Collected data entries
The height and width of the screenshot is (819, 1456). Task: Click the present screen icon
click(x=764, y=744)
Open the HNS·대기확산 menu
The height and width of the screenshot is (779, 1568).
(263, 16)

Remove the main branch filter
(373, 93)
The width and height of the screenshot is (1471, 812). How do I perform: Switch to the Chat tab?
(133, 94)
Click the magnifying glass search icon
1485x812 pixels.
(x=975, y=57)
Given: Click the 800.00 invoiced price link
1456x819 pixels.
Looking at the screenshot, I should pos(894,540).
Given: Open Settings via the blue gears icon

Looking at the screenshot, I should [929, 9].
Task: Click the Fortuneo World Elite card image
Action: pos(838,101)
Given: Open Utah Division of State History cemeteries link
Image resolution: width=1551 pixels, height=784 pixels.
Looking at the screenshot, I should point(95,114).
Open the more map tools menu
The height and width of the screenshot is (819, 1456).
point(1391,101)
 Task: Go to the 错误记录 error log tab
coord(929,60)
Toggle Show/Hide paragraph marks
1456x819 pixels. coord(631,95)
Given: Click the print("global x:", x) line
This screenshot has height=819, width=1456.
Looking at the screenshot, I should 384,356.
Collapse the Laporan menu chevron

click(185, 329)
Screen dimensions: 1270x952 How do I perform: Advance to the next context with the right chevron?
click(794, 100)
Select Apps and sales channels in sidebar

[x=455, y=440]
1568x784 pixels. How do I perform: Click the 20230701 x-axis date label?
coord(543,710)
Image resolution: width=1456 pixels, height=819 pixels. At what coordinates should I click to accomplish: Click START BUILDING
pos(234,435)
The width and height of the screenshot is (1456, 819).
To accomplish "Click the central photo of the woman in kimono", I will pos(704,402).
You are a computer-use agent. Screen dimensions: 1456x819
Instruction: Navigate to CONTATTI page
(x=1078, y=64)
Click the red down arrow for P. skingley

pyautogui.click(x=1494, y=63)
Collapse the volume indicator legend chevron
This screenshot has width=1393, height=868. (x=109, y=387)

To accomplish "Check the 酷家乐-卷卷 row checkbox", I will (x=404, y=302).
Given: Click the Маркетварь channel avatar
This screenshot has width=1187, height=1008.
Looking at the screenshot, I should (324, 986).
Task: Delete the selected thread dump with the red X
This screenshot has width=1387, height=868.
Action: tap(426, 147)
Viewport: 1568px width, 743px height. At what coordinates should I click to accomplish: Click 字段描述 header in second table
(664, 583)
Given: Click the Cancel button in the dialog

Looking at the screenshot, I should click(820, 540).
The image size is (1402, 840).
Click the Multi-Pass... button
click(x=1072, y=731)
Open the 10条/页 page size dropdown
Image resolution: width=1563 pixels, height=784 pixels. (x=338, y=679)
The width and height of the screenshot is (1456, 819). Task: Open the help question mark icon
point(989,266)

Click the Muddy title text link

■ Aim of the task
Once you have read the records, output each one exactly as written.

■ Your solution
The height and width of the screenshot is (819, 1456). Task: Click the present screen icon
click(x=764, y=744)
Open the HNS·대기확산 menu
The height and width of the screenshot is (779, 1568).
(263, 16)

Remove the main branch filter
(373, 93)
The width and height of the screenshot is (1471, 812). How do I perform: Switch to the Chat tab?
(133, 94)
Click the magnifying glass search icon
1485x812 pixels.
(x=975, y=57)
Given: Click the 800.00 invoiced price link
1456x819 pixels.
Looking at the screenshot, I should pos(894,540).
Given: Open Settings via the blue gears icon

Looking at the screenshot, I should [929, 9].
Task: Click the Fortuneo World Elite card image
Action: pos(838,101)
Given: Open Utah Division of State History cemeteries link
Image resolution: width=1551 pixels, height=784 pixels.
Looking at the screenshot, I should point(95,114).
Open the more map tools menu
The height and width of the screenshot is (819, 1456).
point(1391,101)
 Task: Go to the 错误记录 error log tab
coord(929,60)
Toggle Show/Hide paragraph marks
1456x819 pixels. coord(631,95)
Given: Click the print("global x:", x) line
This screenshot has height=819, width=1456.
Looking at the screenshot, I should 384,356.
Collapse the Laporan menu chevron

click(185, 329)
Screen dimensions: 1270x952 How do I perform: Advance to the next context with the right chevron?
click(794, 100)
Select Apps and sales channels in sidebar

[x=455, y=440]
1568x784 pixels. How do I perform: Click the 20230701 x-axis date label?
coord(543,710)
Image resolution: width=1456 pixels, height=819 pixels. At what coordinates should I click to accomplish: Click START BUILDING
pos(234,435)
The width and height of the screenshot is (1456, 819).
To accomplish "Click the central photo of the woman in kimono", I will pos(704,402).
You are a computer-use agent. Screen dimensions: 1456x819
Instruction: Navigate to CONTATTI page
(x=1078, y=64)
Click the red down arrow for P. skingley

pyautogui.click(x=1494, y=63)
Collapse the volume indicator legend chevron
This screenshot has width=1393, height=868. (x=109, y=387)

To accomplish "Check the 酷家乐-卷卷 row checkbox", I will (x=404, y=302).
Given: Click the Маркетварь channel avatar
This screenshot has width=1187, height=1008.
Looking at the screenshot, I should (324, 986).
Task: Delete the selected thread dump with the red X
This screenshot has width=1387, height=868.
Action: tap(426, 147)
Viewport: 1568px width, 743px height. At what coordinates should I click to accomplish: Click 字段描述 header in second table
(664, 583)
Given: Click the Cancel button in the dialog

Looking at the screenshot, I should click(820, 540).
The image size is (1402, 840).
Click the Multi-Pass... button
click(x=1072, y=731)
Open the 10条/页 page size dropdown
Image resolution: width=1563 pixels, height=784 pixels. (x=338, y=679)
The width and height of the screenshot is (1456, 819). Task: Open the help question mark icon
point(989,266)

Click the Muddy title text link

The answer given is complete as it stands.